§ **Information supplied**
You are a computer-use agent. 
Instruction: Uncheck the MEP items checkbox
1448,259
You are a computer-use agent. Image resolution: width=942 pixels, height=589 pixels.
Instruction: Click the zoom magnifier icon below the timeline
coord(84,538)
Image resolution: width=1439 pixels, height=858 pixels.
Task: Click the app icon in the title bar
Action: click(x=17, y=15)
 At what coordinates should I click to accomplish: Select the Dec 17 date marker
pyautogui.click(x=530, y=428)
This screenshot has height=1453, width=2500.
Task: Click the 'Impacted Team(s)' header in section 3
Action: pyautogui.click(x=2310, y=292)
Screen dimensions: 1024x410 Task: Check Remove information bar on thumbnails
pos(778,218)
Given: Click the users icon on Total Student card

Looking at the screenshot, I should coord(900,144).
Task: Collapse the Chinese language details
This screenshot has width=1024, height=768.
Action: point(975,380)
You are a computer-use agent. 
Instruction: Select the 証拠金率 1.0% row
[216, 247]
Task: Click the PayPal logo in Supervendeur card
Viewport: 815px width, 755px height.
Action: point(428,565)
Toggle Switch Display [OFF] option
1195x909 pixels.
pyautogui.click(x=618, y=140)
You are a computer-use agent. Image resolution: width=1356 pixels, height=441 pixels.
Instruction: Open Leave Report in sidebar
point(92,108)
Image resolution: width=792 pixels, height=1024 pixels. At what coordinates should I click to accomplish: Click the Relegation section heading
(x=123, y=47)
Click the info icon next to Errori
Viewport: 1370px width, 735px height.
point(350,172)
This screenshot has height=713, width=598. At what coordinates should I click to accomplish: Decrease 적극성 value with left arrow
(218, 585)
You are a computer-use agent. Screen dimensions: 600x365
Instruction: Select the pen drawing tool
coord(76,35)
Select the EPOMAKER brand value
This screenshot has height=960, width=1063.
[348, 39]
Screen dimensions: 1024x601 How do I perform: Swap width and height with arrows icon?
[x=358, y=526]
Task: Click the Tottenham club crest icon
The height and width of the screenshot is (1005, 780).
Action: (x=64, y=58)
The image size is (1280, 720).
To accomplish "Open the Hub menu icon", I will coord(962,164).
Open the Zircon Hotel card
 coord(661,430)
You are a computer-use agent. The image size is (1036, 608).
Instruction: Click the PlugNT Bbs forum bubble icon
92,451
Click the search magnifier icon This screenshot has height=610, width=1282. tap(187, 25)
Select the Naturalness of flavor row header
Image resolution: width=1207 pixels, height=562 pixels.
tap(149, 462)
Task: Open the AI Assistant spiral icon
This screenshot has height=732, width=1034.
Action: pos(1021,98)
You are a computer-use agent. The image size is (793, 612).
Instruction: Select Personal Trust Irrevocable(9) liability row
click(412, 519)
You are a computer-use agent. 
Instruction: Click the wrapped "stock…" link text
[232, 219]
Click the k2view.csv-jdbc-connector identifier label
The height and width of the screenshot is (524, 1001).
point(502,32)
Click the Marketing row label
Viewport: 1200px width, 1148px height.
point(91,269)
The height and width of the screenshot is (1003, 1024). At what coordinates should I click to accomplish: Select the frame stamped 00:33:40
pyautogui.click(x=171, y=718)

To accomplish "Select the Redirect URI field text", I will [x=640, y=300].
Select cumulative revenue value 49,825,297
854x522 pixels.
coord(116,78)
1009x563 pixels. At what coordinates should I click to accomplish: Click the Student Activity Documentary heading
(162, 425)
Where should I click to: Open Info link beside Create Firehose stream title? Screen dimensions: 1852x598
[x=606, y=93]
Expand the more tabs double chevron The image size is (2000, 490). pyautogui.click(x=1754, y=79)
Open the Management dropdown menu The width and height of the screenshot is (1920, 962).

§ **Work to be completed**
Reproduce all records exactly, without omissions.

§ **Expected output**
You are a computer-use agent. 
Instruction: Uncheck the MEP items checkbox
1448,259
You are a computer-use agent. Image resolution: width=942 pixels, height=589 pixels.
Instruction: Click the zoom magnifier icon below the timeline
coord(84,538)
Image resolution: width=1439 pixels, height=858 pixels.
Task: Click the app icon in the title bar
Action: click(x=17, y=15)
 At what coordinates should I click to accomplish: Select the Dec 17 date marker
pyautogui.click(x=530, y=428)
This screenshot has height=1453, width=2500.
Task: Click the 'Impacted Team(s)' header in section 3
Action: pyautogui.click(x=2310, y=292)
Screen dimensions: 1024x410 Task: Check Remove information bar on thumbnails
pos(778,218)
Given: Click the users icon on Total Student card

Looking at the screenshot, I should coord(900,144).
Task: Collapse the Chinese language details
This screenshot has width=1024, height=768.
Action: point(975,380)
You are a computer-use agent. 
Instruction: Select the 証拠金率 1.0% row
[216, 247]
Task: Click the PayPal logo in Supervendeur card
Viewport: 815px width, 755px height.
Action: point(428,565)
Toggle Switch Display [OFF] option
1195x909 pixels.
pyautogui.click(x=618, y=140)
You are a computer-use agent. Image resolution: width=1356 pixels, height=441 pixels.
Instruction: Open Leave Report in sidebar
point(92,108)
Image resolution: width=792 pixels, height=1024 pixels. At what coordinates should I click to accomplish: Click the Relegation section heading
(x=123, y=47)
Click the info icon next to Errori
Viewport: 1370px width, 735px height.
point(350,172)
This screenshot has height=713, width=598. At what coordinates should I click to accomplish: Decrease 적극성 value with left arrow
(218, 585)
You are a computer-use agent. Screen dimensions: 600x365
Instruction: Select the pen drawing tool
coord(76,35)
Select the EPOMAKER brand value
This screenshot has height=960, width=1063.
[348, 39]
Screen dimensions: 1024x601 How do I perform: Swap width and height with arrows icon?
[x=358, y=526]
Task: Click the Tottenham club crest icon
The height and width of the screenshot is (1005, 780).
Action: (x=64, y=58)
The image size is (1280, 720).
To accomplish "Open the Hub menu icon", I will coord(962,164).
Open the Zircon Hotel card
 coord(661,430)
You are a computer-use agent. The image size is (1036, 608).
Instruction: Click the PlugNT Bbs forum bubble icon
92,451
Click the search magnifier icon This screenshot has height=610, width=1282. tap(187, 25)
Select the Naturalness of flavor row header
Image resolution: width=1207 pixels, height=562 pixels.
tap(149, 462)
Task: Open the AI Assistant spiral icon
This screenshot has height=732, width=1034.
Action: pos(1021,98)
You are a computer-use agent. The image size is (793, 612).
Instruction: Select Personal Trust Irrevocable(9) liability row
click(412, 519)
You are a computer-use agent. 
Instruction: Click the wrapped "stock…" link text
[232, 219]
Click the k2view.csv-jdbc-connector identifier label
The height and width of the screenshot is (524, 1001).
point(502,32)
Click the Marketing row label
Viewport: 1200px width, 1148px height.
point(91,269)
The height and width of the screenshot is (1003, 1024). At what coordinates should I click to accomplish: Select the frame stamped 00:33:40
pyautogui.click(x=171, y=718)

To accomplish "Select the Redirect URI field text", I will [x=640, y=300].
Select cumulative revenue value 49,825,297
854x522 pixels.
coord(116,78)
1009x563 pixels. At what coordinates should I click to accomplish: Click the Student Activity Documentary heading
(162, 425)
Where should I click to: Open Info link beside Create Firehose stream title? Screen dimensions: 1852x598
[x=606, y=93]
Expand the more tabs double chevron The image size is (2000, 490). pyautogui.click(x=1754, y=79)
Open the Management dropdown menu The width and height of the screenshot is (1920, 962).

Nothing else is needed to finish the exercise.